Indian Journal of Science and Technology
DOI: 10.17485/IJST/v16i42.1782
Year: 2023, Volume: 16, Issue: 42, Pages: 3803-3813
Original Article
Laukikkumar K Patel1,2*, Manish I Patel3
1Ph.D. Scholar, Sankalchand Patel University, Visnagar, 384315, Gujarat, India
2Lecturer, Department of Electronics and Communication Engineering, Government Polytechnic, Palanpur, Gujarat, India
3Assistant Professor, Department of Electronics and Communication Engineering, Institute of Technology, Nirma University, Ahmedabad, Gujarat, India
*Corresponding Author
Email: [email protected]
Received Date:18 July 2023, Accepted Date:03 October 2023, Published Date:13 November 2023
Objectives: To improve image registration by reducing the estimation error of the rotation transformation parameter under illumination change effect in remote sensing images using Oriented Fast and Rotated Brief (ORB) and Convolutional Neural Network (CNN). Also, to reduce computational complexity that can be increased due to use of CNN. Methods: The image registration process aligns two or more images geometrically and a novel feature based approaches for image registration is proposed here, where ORB and CNN are used to estimate rotation transformation parameter under illumination change effects in remote sensing images with novelty in generation of feature descriptor. The results of the proposed approach are compared with an approach which uses only ORB for both feature detection and descriptor generation. Findings: In the proposed approach, convolutional features from modified CNN are used in a novel manner with ORB descriptor to generate the final fusion descriptor. Also, this novel approach reduces the computational complexity by limiting the descriptor size that can be increased due to CNN. Here, three different combinations of CNN layers are provided for the generation of descriptor with ORB and this approach is also tested with transfer learning concept and other than remote sensing image, which shows improved results for taken cases. The results of novel approach show that the estimation of rotation transformation parameter and image registration is improved, and the estimation error is reduced to 0.1% to 0.9% for taken cases. Novelty: Novelty is provided in the generation of descriptor by fusion of CNN (modified visual geometry group (VGG19)) features with descriptor from ORB for reduction in estimation error, limiting descriptor size to reduce computational complexity, and improvement in image registration of remote sensing images. It is also tested for transfer learning case and other than remote sensing image, where improved results are also seen.

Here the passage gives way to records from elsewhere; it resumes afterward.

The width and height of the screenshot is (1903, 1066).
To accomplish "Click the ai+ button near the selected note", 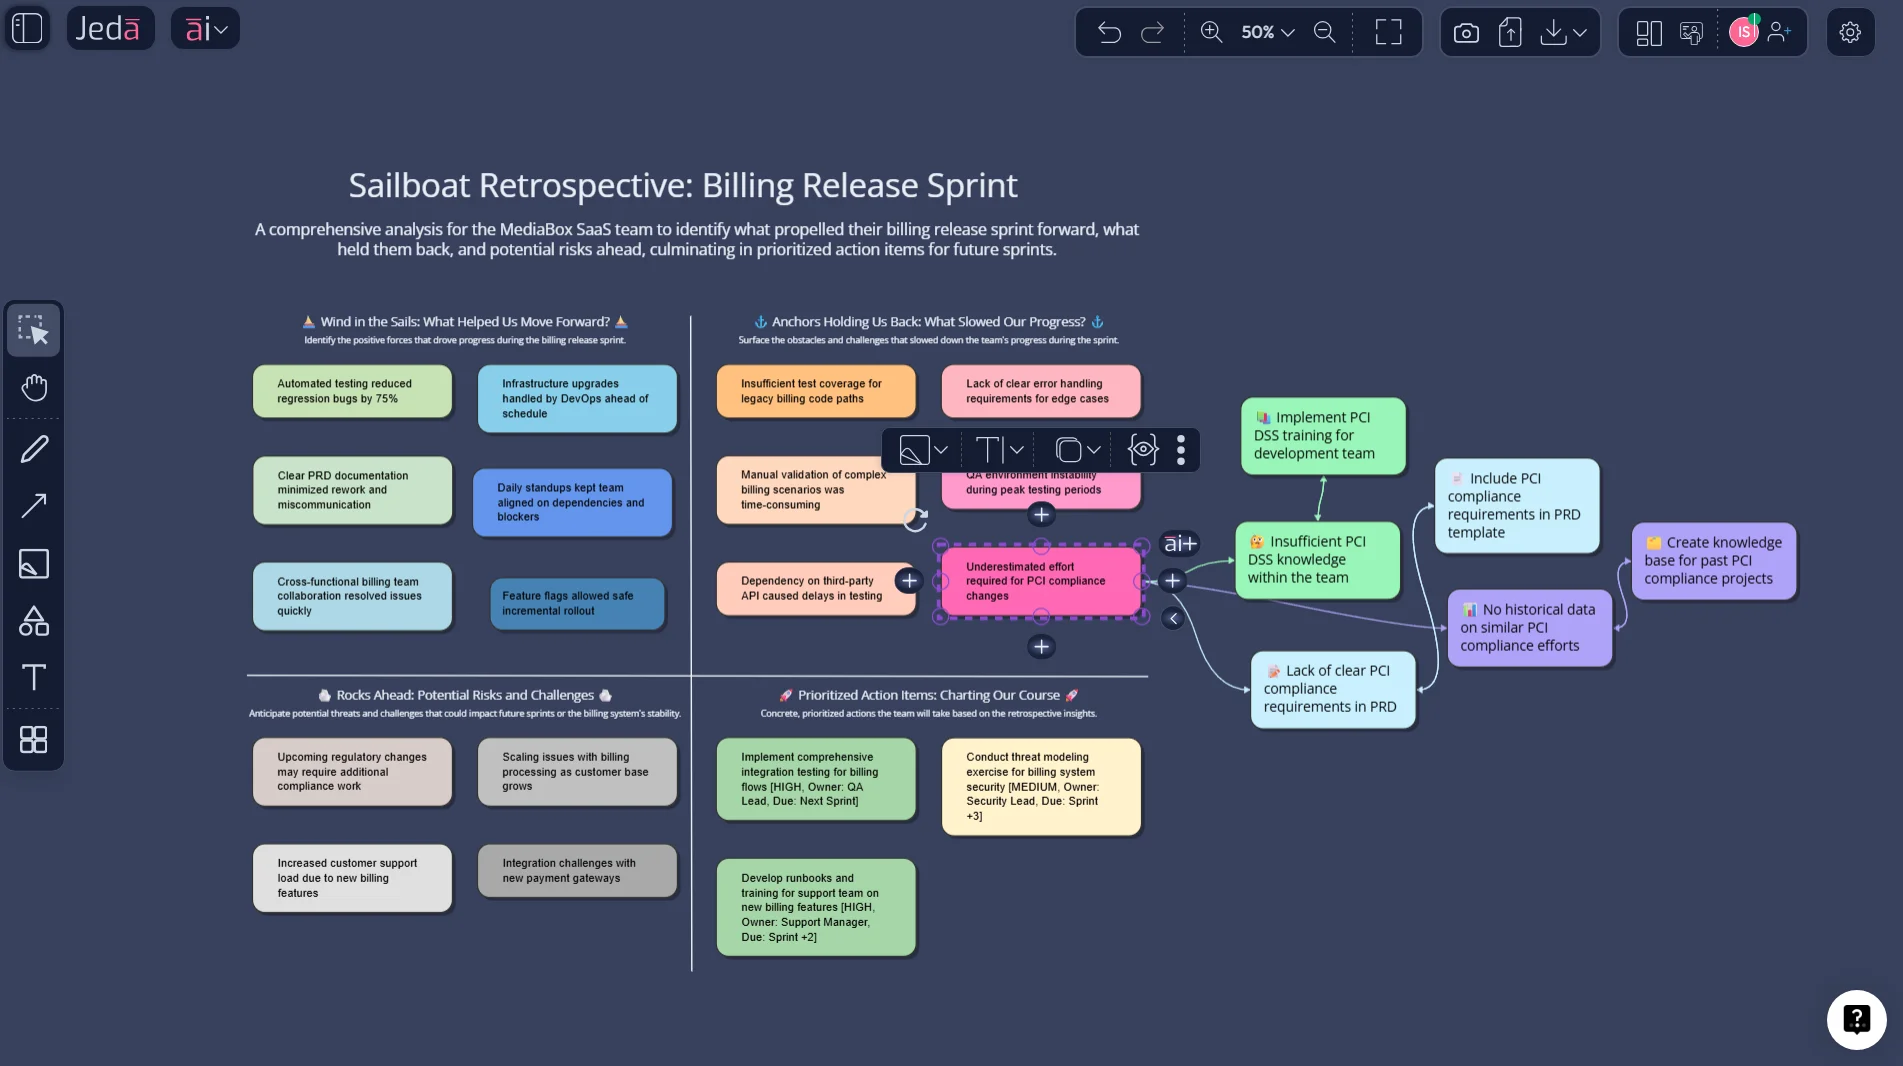I will [x=1178, y=544].
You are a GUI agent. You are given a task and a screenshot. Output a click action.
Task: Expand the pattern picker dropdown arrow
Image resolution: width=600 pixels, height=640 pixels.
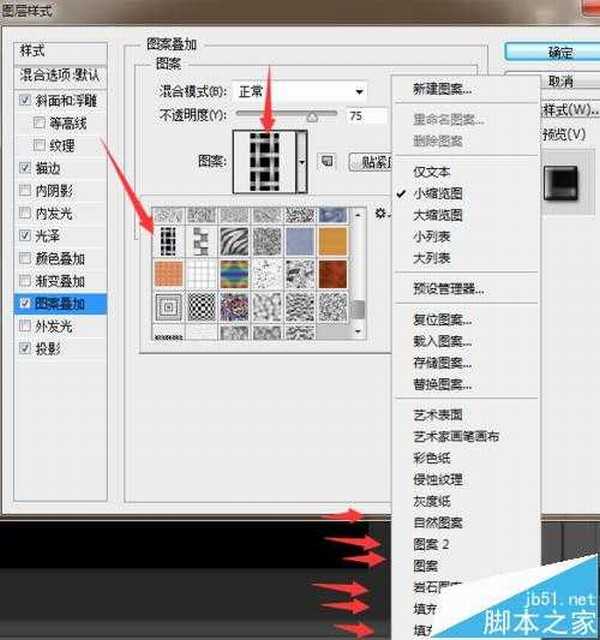pyautogui.click(x=302, y=159)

Keywords: Image registration, CNN, Remote sensing, VGG19, Oriented fast and rotated brief
© 2023 Patel & Patel. This is an open-access article distributed under the terms of the Creative Commons Attribution License, which permits unrestricted use, distribution, and reproduction in any medium, provided the original author and source are credited. Published By Indian Society for Education and Environment (iSee)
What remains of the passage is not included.